Epigenetic Modification Can Regulate the Stem Cell State of Hematopoietic Cells.

The maintenance of undifferentiated state and ability for self-renewal constitutes key properties of hematopoietic stem cell (HSC). To explore the possibility that epigenetic modification contributes to regulation of HSC functions, we have studied whether distinctive epigenetic modification can be correlated to different functions of hematopoietic cells.

As a first approach, the global DNA methylations in non-coding repetitive elements were examined using mIAP, mEtn, and mc.satellite regions as marker loci. Sequencing of sodium bisulfite-modified CpG islands in these loci showed that most primitive Lin-c-kit+CD34− cells displayed highest level of DNA methylation as compared to the progenitor-enriched Lin-c-kit+CD34+ cells or differentiated counterpart (Lin+ cells) in mc satellite regions (85.7%, 60 %, 65%, respectively) and mEtn regions (73%, 58%, 74%, respectively), but not in mIAP region. Interestingly, whereas most primitive Lin-c-kit+CD34− cells expressed highest level of methyl cytosine binding protein (MeCp2) or DNA methyl transferase 3 (DNMT3a, 3b), the Lin+ cells expressed bare to minimal level of these gene products despite their high maintenance of DNA methylation, suggesting a differential de-novo methylations between these cells.

Similarly, the most primitive Lin-c-kit+CD34− cells exhibited highest level of total acetylated histone (Ac-H4) but these cells expressed also high levels of histone deacetylase (HDAC) as well as histone acetyl transferase (HAT). Subsequent pulse-labeling with C14-acetate demonstrated that immature bone marrow cells (lin-), but not mature Lin+ cells, exhibited active acetylation of H4 with higher turn-overs, thus showing active remodeling of chromatin structures in immature hematopoietic cells. Next, to explore whether alterations in epigenetic modification could influence HSC function, the effect of epigenetic blockers (5-Azacytidine or TSA) were examined for their influence on in-vivo self-renewing activity of transplanted HSCs. Thus, recipients that had been lethally irradiated and transplanted with congeneic HSCs were treated with blockers during first two weeks of recovery, and transplanted into secondary recipients 18 weeks later to determine CRU numbers regenerated. The result of this CRU assay revealed that HSCs had underwent 32-folds higher self-renewal with inhibition of HDAC (22 vs. 738 CRUs), and 11-folds higher self-renewal with inhibition of DNA methylation (22 vs. 248 CRUs) showing that self-renewing potential of “stimulated” HSC is regulated by epigenetic modification.

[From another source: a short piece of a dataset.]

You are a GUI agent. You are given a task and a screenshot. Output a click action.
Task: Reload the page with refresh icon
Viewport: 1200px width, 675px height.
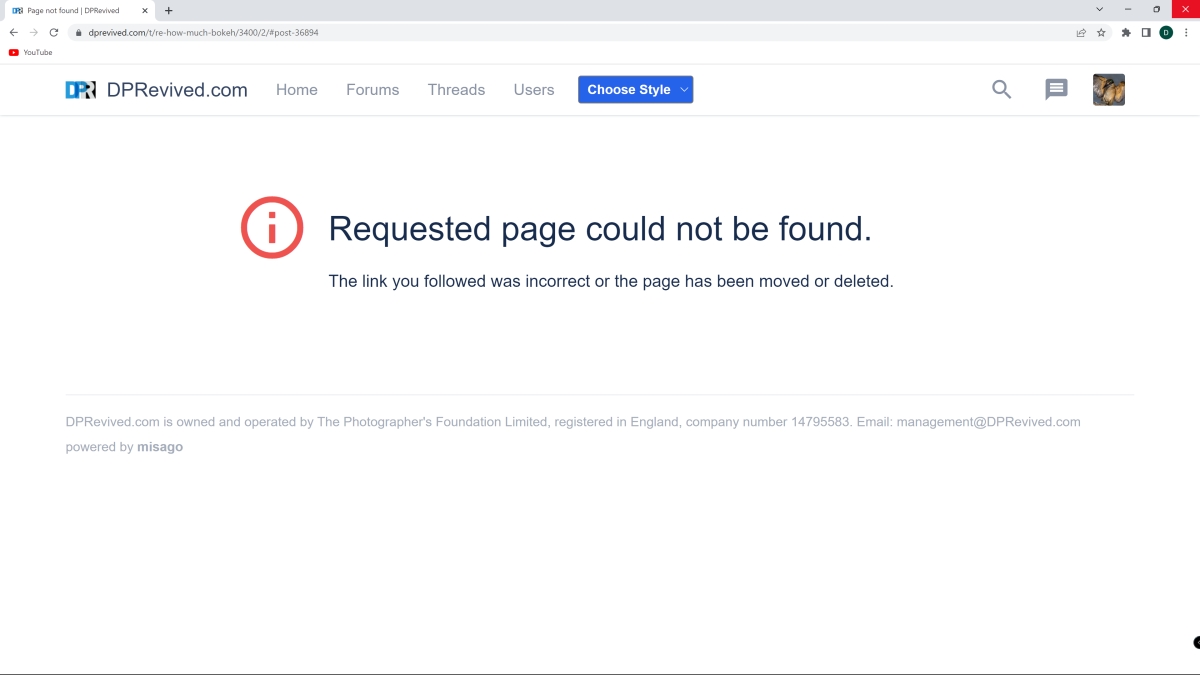point(54,32)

Next, to see if stem cell fate can be also influenced by epigenetic reprogramming, the effects of epigenetic blockers during “stationary” phase of hematopoiesis were examined by treating donor mice with epigenetic blockers for 3 weeks before sacrifice. Limiting dilution transplantation of these marrows revealed that the CRU frequencies in the treated (5-Azacytidine + TSA) donor marrows were 7-folds higher compared to the un-treated donor marrow cells (1/22,9000 vs. 1/3000) in the absence of increase in total marrow cell numbers, suggesting de-novo generation of CRUs with epigenetic manipulations.

Taken together, these results show that the epigenetic modification should be an important regulatory mechanism for self-renewal and fate decisions for normal HSCs in-vivo.